Bisnis.com, JAKARTA – Komisi Pengawas Persaingan Usaha (KPPU) menemukan adanya sinyal praktik kartel atau persekongkolan dalam kenaikan harga minyak goreng di dalam negeri. Tetapi, KPPU masih memerlukan penyelidikan lanjutan untuk membuktikan dugaan awal tersebut.
Analisis struktur pasar yang dilakukan KPPU menunjukkan bahwa sejumlah produsen minyak goreng memiliki pangsa yang mendominasi. Direktur Ekonomi KPPU Mulyawan Ranamanggala mengatakan 4 produsen utama memiliki pangsa pasar berturut-turut sebesar 14 persen, 13,3 persen, 11 persen, dan 8,2 persen.
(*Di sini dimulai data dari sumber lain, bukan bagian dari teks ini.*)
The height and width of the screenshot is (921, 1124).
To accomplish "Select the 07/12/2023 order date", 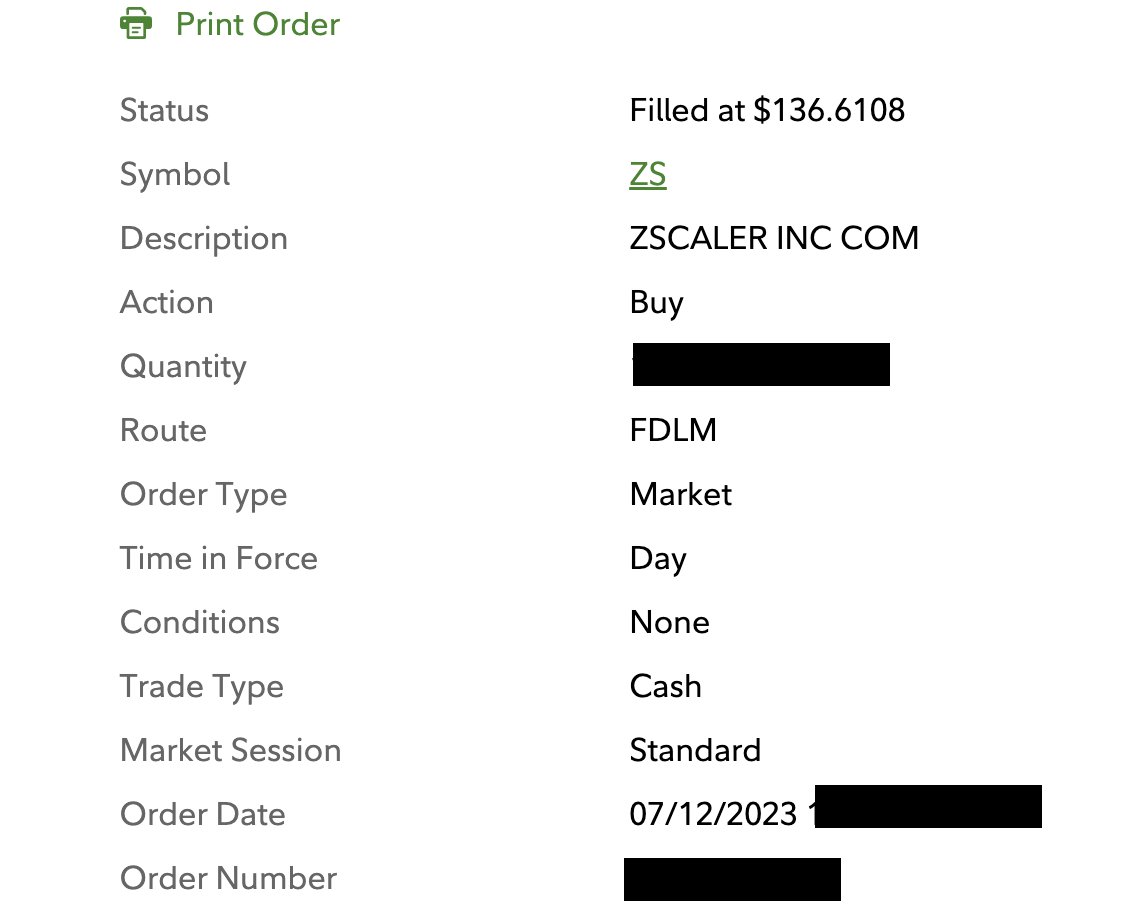I will click(713, 814).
Penghitungan rasio konsentrasi dari 4 produsen tersebut atau CR(4) menunjukkan total pangsa mencapai 46,5 persen yang menunjukkan bahwa pasar bersifat monopoli dan mengarah ke oligopoli. Temuan dari studi yang dilakukan KPPU juga mengungkap bahwa para produsen dengan pangsa besar sejatinya terintegrasi secara vertikal.
Pasar minyak goreng didominasi oleh produsen atau perusahaan yang juga memiliki usaha perkebunan, produsen minyak sawit mentah atau CPO, dan juga turunan lain termasuk margarin dan minyak goreng.
"Dari temuan kami, pelaku usaha yang memiliki pangsa pasar terbesar itu sebenarnya terintegrasi secara vertikal di mana dia bagian dari kelompok usaha perkebunan kelapa sawit," kata Mulyawan dalam konferensi pers, Kamis (20/1/2022).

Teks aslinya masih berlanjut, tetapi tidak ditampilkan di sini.